___ Selection

From Labor Day to the holidays, the music never stops

By Gina Arnold

I can still remember how the music used to make me smile. In fact, sometimes it made me laugh out loud with a mixture of hilarity and disgust. Take the time I went to see Iron Maiden. They played on a stage made to look like an Egyptian pyramid, arrived in personal sarcophaguses and finished the show by battling a giant mummy.

Such Spinal Tap-esque antics were laughable in 1985 but not anymore: instead of deriding such foolery, I now look forward to it with all my heart. Bring on the dwarves and monkeys, I say; the dancing bears and concubines; the veiled women and well-hung men; the bread and the circuses. In short, bring on Madonna's Drowned World tour (which reaches Oakland on Sept. 5). Bring on Janet Jackson (Compaq Center, Oct. 8 and 10). Bring on the Backstreet Boobs, I mean Boys (Oct. 15, Compaq Center).

The more costume changes the better, is both mine and the world's cry--and judging by reports of these artists' shows in Europe and on the East Coast, there will be plenty.

I, for one, can't wait. Somehow, during the 15-year interim between Iron Maiden's show and now, attitudes toward such silly antics have changed, so that what was once considered high rock buffoonery is now considered high art. Audience expectations haven't just changed, they've mutated, so that we no longer expect a rock show to be solely about music.

Nowadays, it doesn't disappoint or disgust us to see our artists making absolute asses of themselves: indeed, we look forward to it. But it wasn't always thus. Back in the 1980s, performers wore jeans and T-shirts and emoted, a la Bruce Springsteen and Bob Dylan. Indeed, the most theatrical moment I recall in that era was Bono lifting a kid out of the audience and letting him play his guitar.

______

__Task goal__.
According to the column, on what date does Madonna's Drowned World tour reach Oakland? Answer from the column alone.

___ Data segment

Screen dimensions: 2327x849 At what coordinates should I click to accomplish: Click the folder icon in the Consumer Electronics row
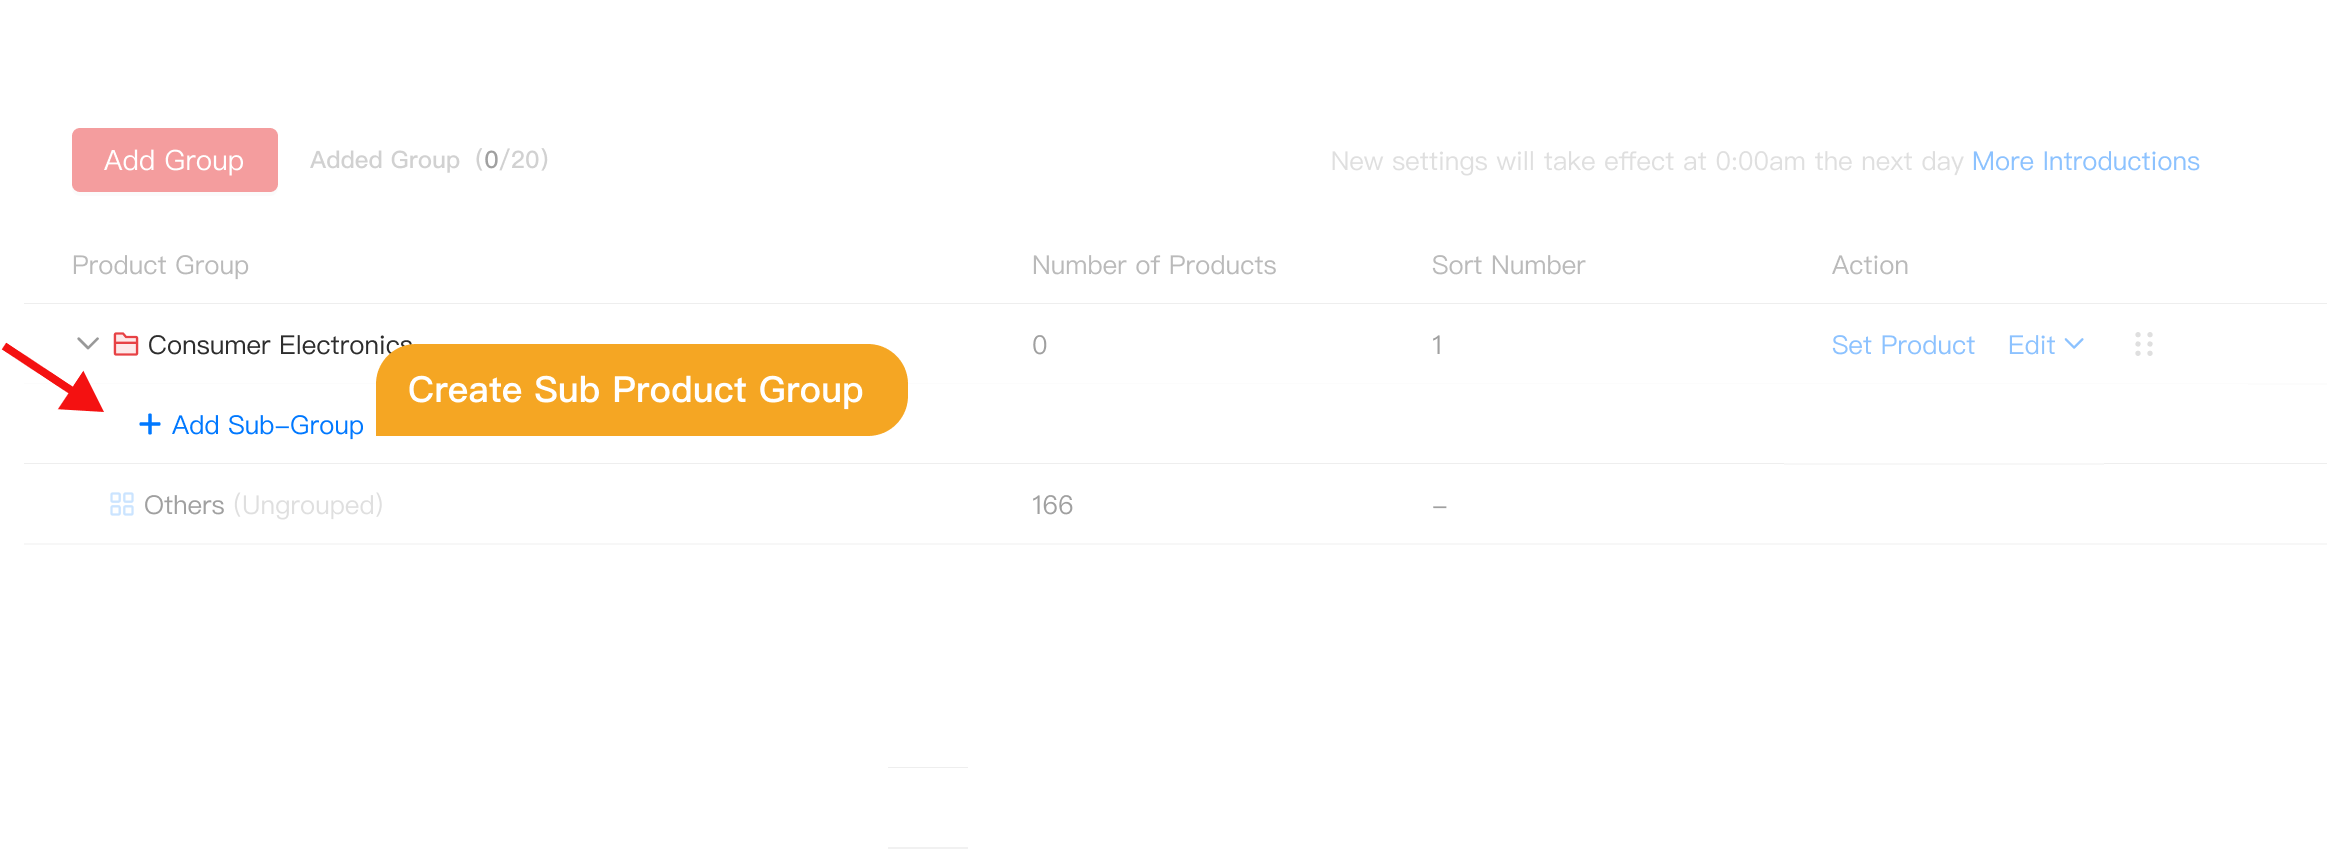(123, 344)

______

__Exercise answer__.
Sept. 5